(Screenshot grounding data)
Segment Open

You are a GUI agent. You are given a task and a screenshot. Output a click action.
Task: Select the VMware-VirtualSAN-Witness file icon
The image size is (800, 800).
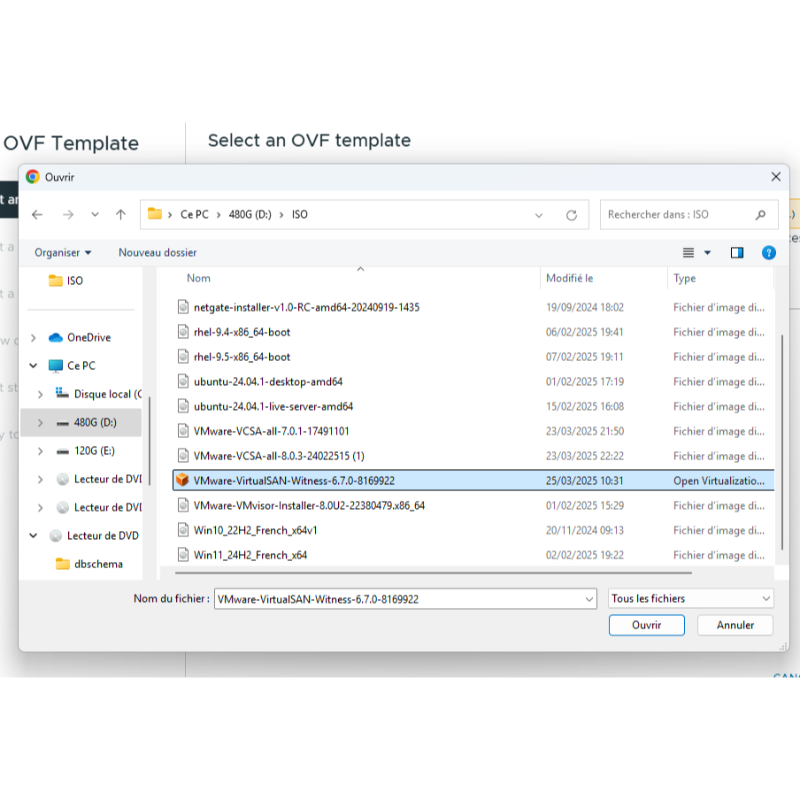(x=182, y=480)
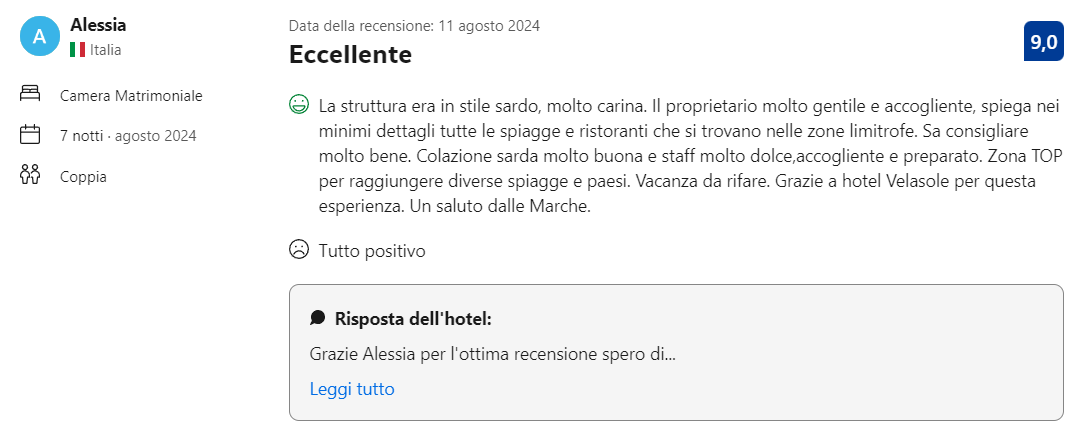The height and width of the screenshot is (435, 1079).
Task: Click the Eccellente review title
Action: tap(350, 54)
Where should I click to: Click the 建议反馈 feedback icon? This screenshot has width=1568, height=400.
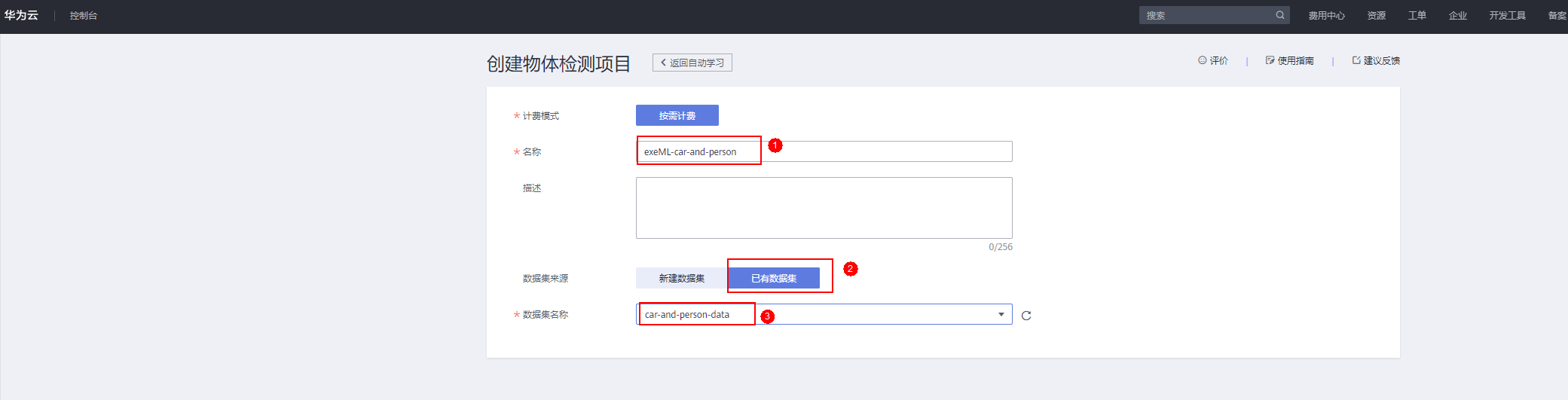pyautogui.click(x=1356, y=60)
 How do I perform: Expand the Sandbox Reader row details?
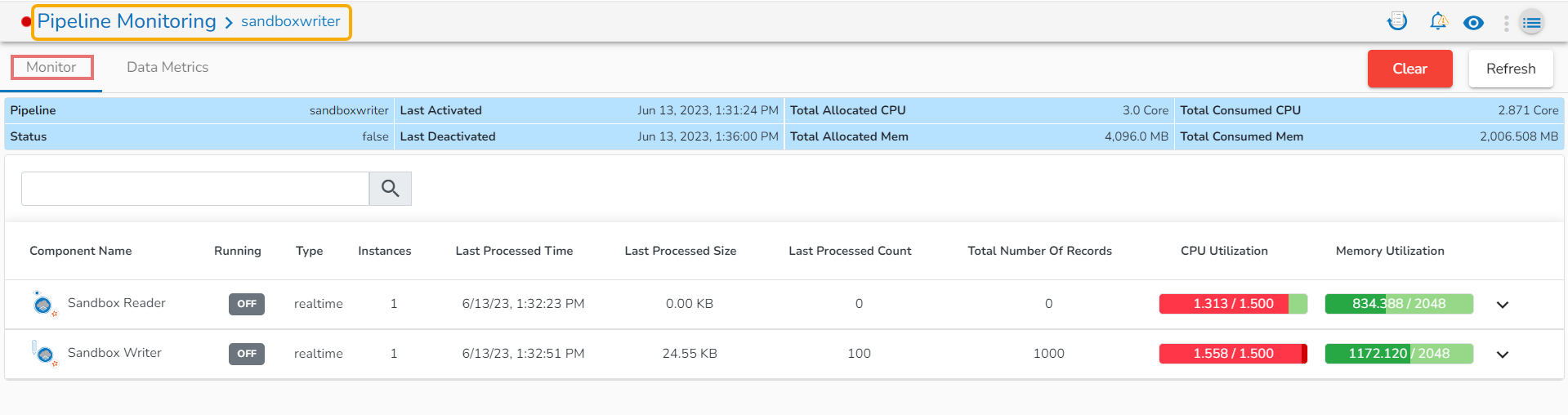pos(1502,305)
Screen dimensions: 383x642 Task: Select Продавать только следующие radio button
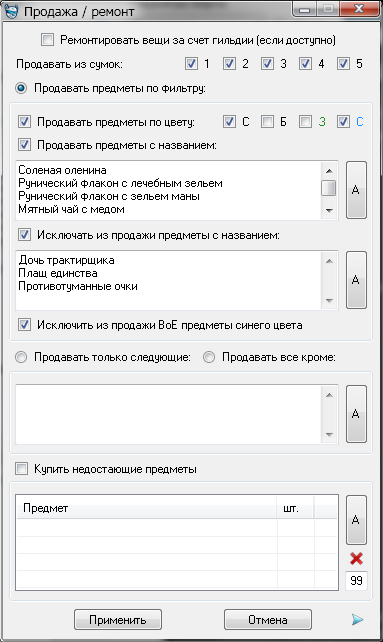click(21, 357)
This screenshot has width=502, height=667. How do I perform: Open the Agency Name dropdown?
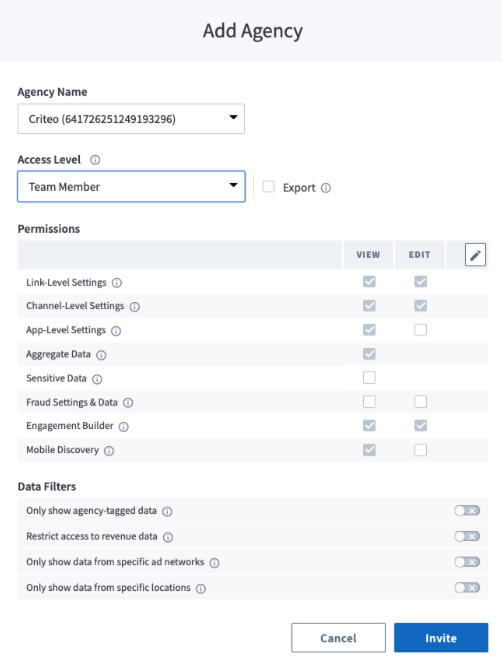[x=131, y=119]
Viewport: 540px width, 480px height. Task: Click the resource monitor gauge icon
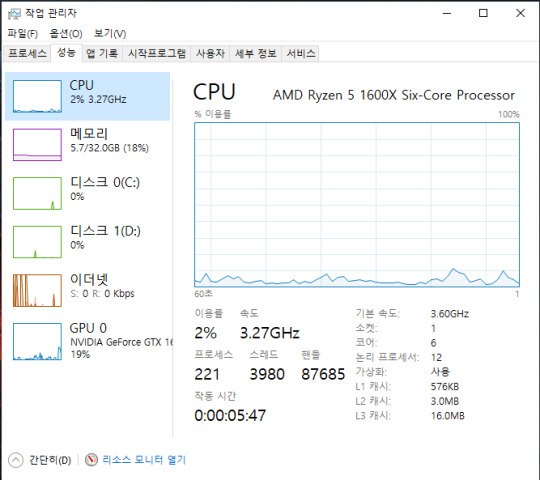click(91, 460)
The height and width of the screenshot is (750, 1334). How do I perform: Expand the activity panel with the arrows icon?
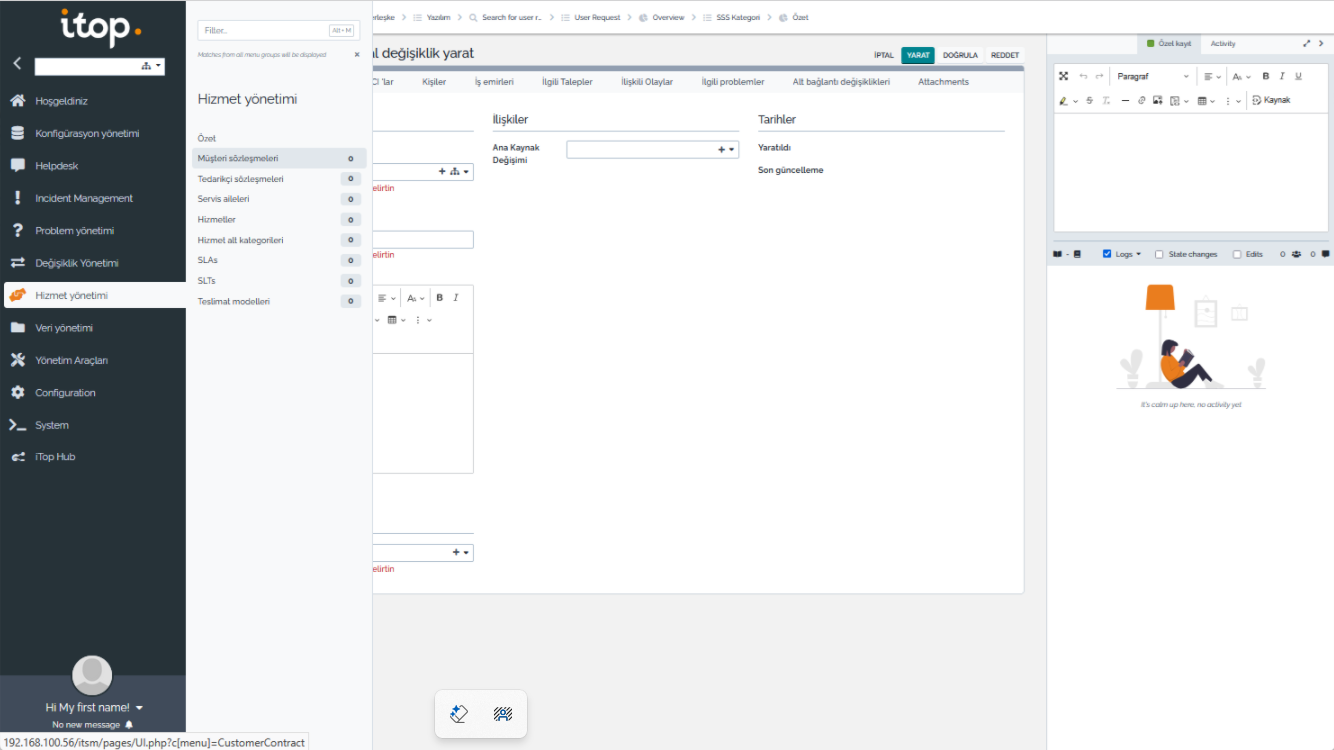1306,44
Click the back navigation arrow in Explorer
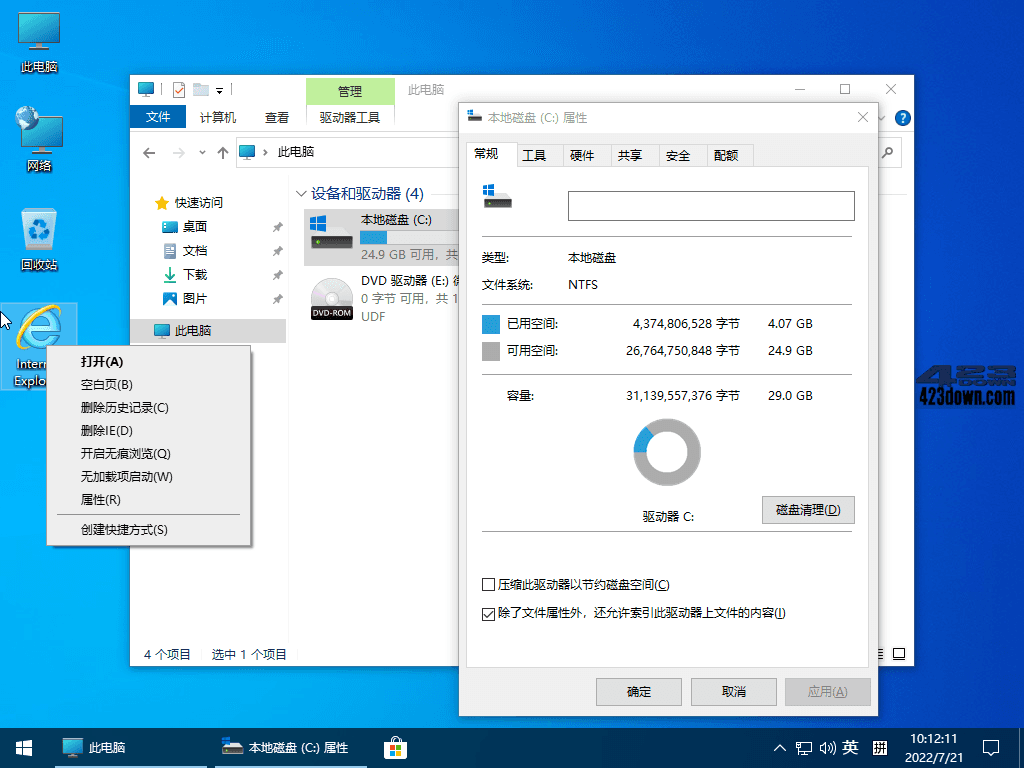The width and height of the screenshot is (1024, 768). pos(149,153)
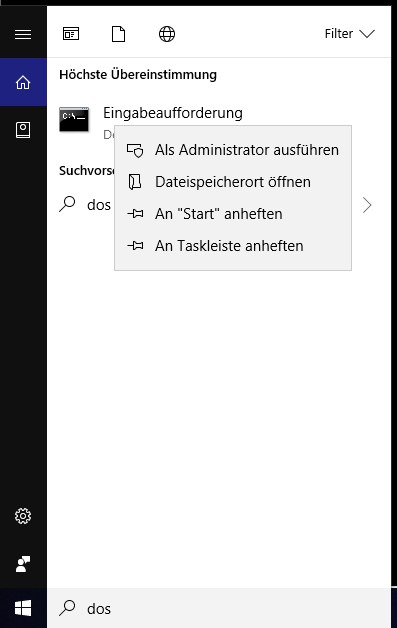The image size is (397, 628).
Task: Click the search box containing 'dos'
Action: tap(219, 608)
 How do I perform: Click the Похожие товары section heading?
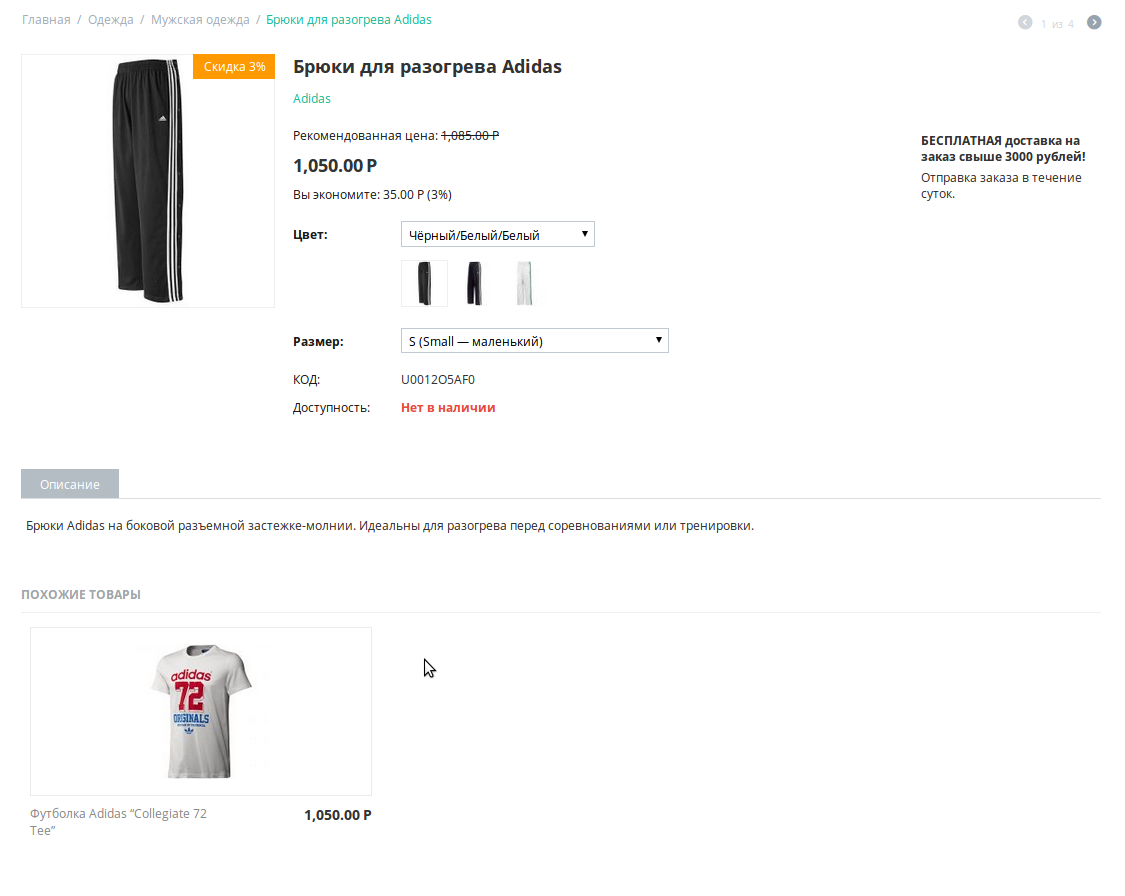coord(80,594)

Segment Closed

** TASK DIRECTIONS **
Drop every picture, then write out the remaining entries above exactly as they appear.

** WRITTEN SOLUTION **
You are a GUI agent. You are given a task and a screenshot. Output a click action.
Task: Select the VMware-VirtualSAN-Witness file icon
The image size is (800, 800).
(x=182, y=480)
The height and width of the screenshot is (435, 1079).
Task: Click the Eccellente review title
Action: tap(350, 54)
Where should I click to: Click the 建议反馈 feedback icon? This screenshot has width=1568, height=400.
pyautogui.click(x=1356, y=60)
 How do I perform: Expand the Sandbox Reader row details?
pos(1502,305)
Screen dimensions: 383x642 Task: Select Продавать только следующие radio button
click(21, 357)
This screenshot has width=502, height=667. How do I perform: Open the Agency Name dropdown?
[x=131, y=119]
Viewport: 540px width, 480px height. Task: Click the resource monitor gauge icon
click(91, 460)
The height and width of the screenshot is (750, 1334). How do I perform: Expand the activity panel with the arrows icon?
1306,44
Click the back navigation arrow in Explorer
The width and height of the screenshot is (1024, 768). pos(149,153)
The image size is (397, 628).
Task: Click the search box containing 'dos'
Action: tap(219, 608)
 How do I perform: Click the Похожие товары section heading?
coord(80,594)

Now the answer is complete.